Cartoonist Lars Vilks After Copenhagen: ‘I’m Not Going to Let This Attack Scare Me’

AFP Photo / TT News Agency / Bjorn Lindgren +++ Sweden Out
AFP Photo / TT News Agency / Bjorn Lindgren +++ Sweden Out

Swedish cartoonist Lars Vilks, host of the free-speech conference in Copenhagen that came under attack this weekend – and quite possibly the primary target of the attackers, as he spent the last eight years living under an Islamist death sentence for drawing a cartoon of Mohammed – gave an interview to France24 after the attack, in which he declared he was not intimidated by the violence.

“To be honest, I don’t really see any other candidates,” he said on the subject of whether the Copenhagen assault was directed at him personally.  “I’m living with a very high level of threats against my life, so it makes sense that I was the one being targeted.”  As France24 notes, there have been several previous attempts on his life, including an arson attack against his house in 2010, and an American woman named Colleen LaRose (aka “Jihad Jane”) arrested in 2014 for organizing a plan to kill him.  A separate plot in 2014 led to the arrest of seven Irish citizens, a mixture of Middle Eastern immigrants and local converts to Islam.

Vilks described the attack in Copenhagen as “surreal” and “really dramatic,” as he was hustled into a storage room for protection by police guards along with the organizer of the event, Lars Vilks Committee Chairwoman Helle Merete Brix.  “We had to stay there for maybe 30 minutes,” he recalled.  “I wasn’t that scared though, we were surrounded by police with their weapons pulled.”

Vilks refused to be intimidated by the latest in a long string of efforts to silence him permanently.  “I’m not going to let this attack scare me,” he declared.  “I’m going to continue just like I always have.”

However, in remarks quoted by the UK Guardian on Saturday, Vilks conceded that no matter how determined he might be to resist intimidation personally, he thought it was having a chilling effect on European culture.  “I have problems when I have lectures or exhibitions, as most things are cancelled because of fright,” he said on that occasion, worrying that the Charlie Hebdo massacre in Paris would contribute to “a very high level of censorship when it comes to Islam and religion and things like that.”

In his France24 interview, Vilks saw little point in attempting to reason with terrorists about free-speech issues.  “Considering they only understand the language of weapons, it’s kind of useless to talk with them about the freedom of expression,” he said.  “The only thing left to do is to make them realize that their project is meaningless and carry on the way they do.”

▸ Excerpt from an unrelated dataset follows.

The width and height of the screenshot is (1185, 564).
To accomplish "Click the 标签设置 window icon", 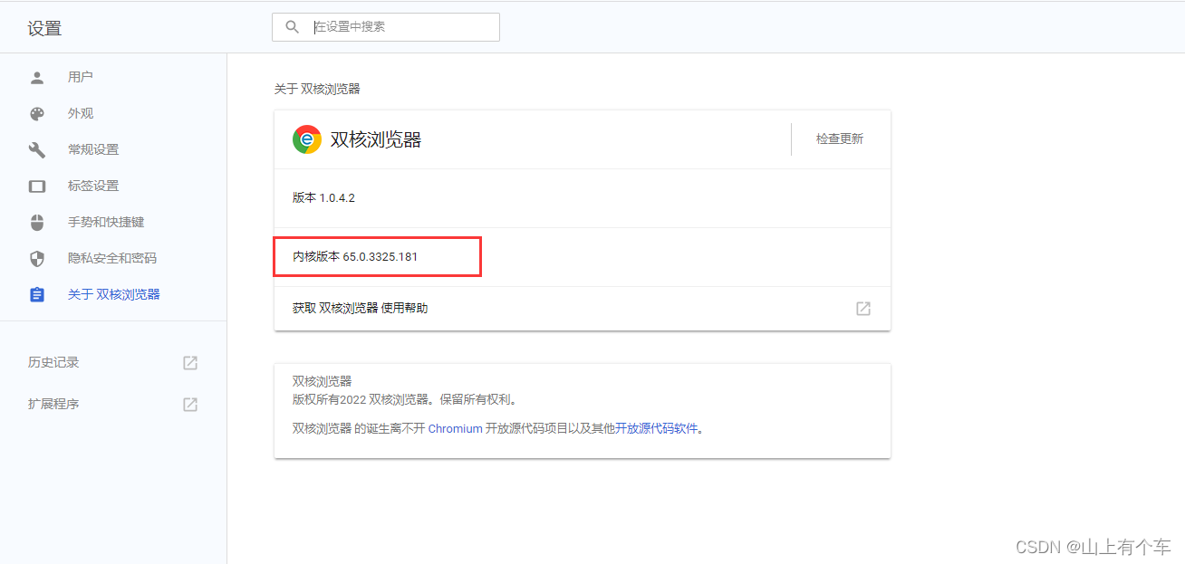I will coord(37,186).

In other words, Vilks is saying that active resistance to the violent Islamist version of the Heckler’s Veto is the only way to convince them the tactic is pointless, so they’ll abandon it.  The problem is that many of the signals sent by European and American officials and pundits send the exact opposite message.  They’re signaling that the Heckler’s Veto works great, provided vigilante censors demonstrate a clear and consistent willingness to respond with violence when they’re offended.  Western liberals have spent years building the case that violating Islamic law with “offensive” language or cartoons of Mohammed is just like shouting “fire” in a crowded theater – an “abuse” of free speech that should be suppressed in the name of social harmony.  The future must not belong to those who slander the prophet of Islam, and all that.

As in that notorious Obama speech to the United Nations, lip service is usually paid to the idea that other religions’ sensibilities should be respected as well, but everyone knows there isn’t a European or American liberal alive who seriously thinks Christians or Jews are going to start shooting up magazine offices and free-speech conferences because they feel insulted, and they’d never willingly submit to this kind of free-speech challenge from any religion except Islam.

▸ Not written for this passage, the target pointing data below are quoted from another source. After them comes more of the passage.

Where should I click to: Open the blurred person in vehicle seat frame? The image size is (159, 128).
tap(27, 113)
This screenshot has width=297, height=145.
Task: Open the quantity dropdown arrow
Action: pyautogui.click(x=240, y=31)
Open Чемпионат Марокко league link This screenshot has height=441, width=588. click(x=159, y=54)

The “Je Suis Charlie” solidarity movement petered out with the embarrassing spectacle of British cops asking for lists of everyone who purchased the best-selling post-massacre issue of Charlie Hebdo, so the Ministry of Tolerance could keep an eye on them.  Maybe the Copenhagen assault will re-invigorate European, and American, determination to stand up for freedom of speech without compromise… or maybe it will convince the next prospective sponsor of a conference on “Art, Blasphemy, and the Freedom of Expression” to quietly decide the event is not worth the potential risk, especially if artists who are actually living under blasphemy death sentences are invited to discuss the freedom of expression.

One other interesting thing about Lars Vilks’ interview with France24 is this passage inserted by the French media outlet, explaining why Vilks lives with constant murder attempts after drawing a cartoon of Mohammed (dutifully referred to as “the Prophet Mohammed” by France24): “According to mainstream Islamic tradition, any physical depiction of the Prophet Muhammad is considered blasphemous.”  Funny, the massed ranks of Western liberal journalists and op-ed writers spent weeks after Charlie Hebdo trying to convince us mainstream Islamic tradition said no such thing, and the Islamists were getting their own religion wrong.  May we assume that effort has been abandoned?